Reputation: 13672
Consider the following Pandas dataframe,
df = pd.DataFrame(
[
['X', 0, 0.5],
['X', 1, 0.5],
['Y', 0, 0.25],
['Y', 1, 0.3],
['Y', 2, 0.45],
['Z', 0, 0.6],
['Z', 1, 0.1],
['Z', 2, 0.3]
], columns=['NAME', 'POSITION', 'PROB'])
Notice that df
defines a discrete probability distribution for each unique NAME
value i.e.
assert ((df.groupby('NAME')['PROB'].sum() - 1)**2 < 1e-10).all()
What I would like to do is sample from these probability distributions.
We can think of POSITION
as being the values corresponding to the probabilities. So when considering X
the sample will be 0
with probability 0.5
and 1
with probability 0.5
.
I would like to create a new dataframe with columns ['NAME', 'POSITION', 'PROB', 'SAMPLE']
representing these samples. Each unique SAMPLE
value represents a new sample. The PROB
column is now always 0 or 1, representing whether the given row was selected in the given sample. For example, if I were to select 3 samples an example outcome is below,
df_samples = pd.DataFrame(
[
['X', 0, 1, 0],
['X', 1, 0, 0],
['X', 0, 0, 1],
['X', 1, 1, 1],
['X', 0, 1, 2],
['X', 1, 0, 2],
['Y', 0, 1, 0],
['Y', 1, 0, 0],
['Y', 2, 0, 0],
['Y', 0, 0, 1],
['Y', 1, 0, 1],
['Y', 2, 1, 1],
['Y', 0, 1, 2],
['Y', 1, 0, 2],
['Y', 2, 0, 2],
['Z', 0, 0, 0],
['Z', 1, 0, 0],
['Z', 2, 1, 0],
['Z', 0, 0, 1],
['Z', 1, 0, 1],
['Z', 2, 1, 1],
['Z', 0, 1, 2],
['Z', 1, 0, 2],
['Z', 2, 0, 2],
], columns=['NAME', 'POSITION', 'PROB', 'SAMPLE'])

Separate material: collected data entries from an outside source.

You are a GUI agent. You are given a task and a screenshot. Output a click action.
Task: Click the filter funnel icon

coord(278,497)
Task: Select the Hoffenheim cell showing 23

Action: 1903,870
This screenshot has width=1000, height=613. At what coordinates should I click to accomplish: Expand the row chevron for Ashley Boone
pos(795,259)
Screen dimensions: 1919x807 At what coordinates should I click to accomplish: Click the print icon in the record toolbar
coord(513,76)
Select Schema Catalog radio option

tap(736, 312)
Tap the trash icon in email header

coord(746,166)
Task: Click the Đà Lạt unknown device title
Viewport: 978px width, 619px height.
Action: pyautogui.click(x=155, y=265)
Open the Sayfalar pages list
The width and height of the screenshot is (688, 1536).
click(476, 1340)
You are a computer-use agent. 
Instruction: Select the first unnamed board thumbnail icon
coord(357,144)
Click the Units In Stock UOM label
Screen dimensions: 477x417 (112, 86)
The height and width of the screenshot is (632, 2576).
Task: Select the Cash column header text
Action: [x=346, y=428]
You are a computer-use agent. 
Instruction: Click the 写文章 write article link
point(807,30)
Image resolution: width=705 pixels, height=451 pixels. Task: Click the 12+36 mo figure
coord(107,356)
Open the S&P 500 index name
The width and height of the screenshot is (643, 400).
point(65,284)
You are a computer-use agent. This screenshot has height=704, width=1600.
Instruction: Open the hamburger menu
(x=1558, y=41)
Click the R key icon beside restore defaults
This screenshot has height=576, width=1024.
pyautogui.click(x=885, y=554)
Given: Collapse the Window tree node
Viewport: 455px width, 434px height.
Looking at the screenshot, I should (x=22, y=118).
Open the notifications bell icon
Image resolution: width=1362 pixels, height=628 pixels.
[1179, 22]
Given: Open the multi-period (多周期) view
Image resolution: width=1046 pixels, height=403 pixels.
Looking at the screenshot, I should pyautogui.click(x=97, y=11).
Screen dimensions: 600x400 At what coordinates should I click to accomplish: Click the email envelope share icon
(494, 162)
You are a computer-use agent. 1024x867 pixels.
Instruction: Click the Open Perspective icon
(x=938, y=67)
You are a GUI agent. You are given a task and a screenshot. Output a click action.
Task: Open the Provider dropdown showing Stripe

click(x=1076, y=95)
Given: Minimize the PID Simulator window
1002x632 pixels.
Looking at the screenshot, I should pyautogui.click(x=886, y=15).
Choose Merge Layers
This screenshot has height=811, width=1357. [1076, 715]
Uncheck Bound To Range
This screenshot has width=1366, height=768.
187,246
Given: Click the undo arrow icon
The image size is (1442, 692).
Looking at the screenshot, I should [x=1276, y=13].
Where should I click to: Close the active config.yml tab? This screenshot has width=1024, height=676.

Of course due to the randomness involved, this is just one of a number of possible outcomes.
A unittest for the program would be that as the samples increases, by the law of large numbers, the mean number of our samples for each (NAME, POSITION)
pair, should tend to the actual probability. One could calculate a confidence region based on the total samples used and then make sure the true probability lies within it. For example using a normal approximation to binomial outcomes (requires total samples n_samples
to be 'large') a (-4 sd, 4 sd) region test would be:
z = 4
p_est = df_samples.groupby(['NAME', 'POSITION'])['PROB'].mean()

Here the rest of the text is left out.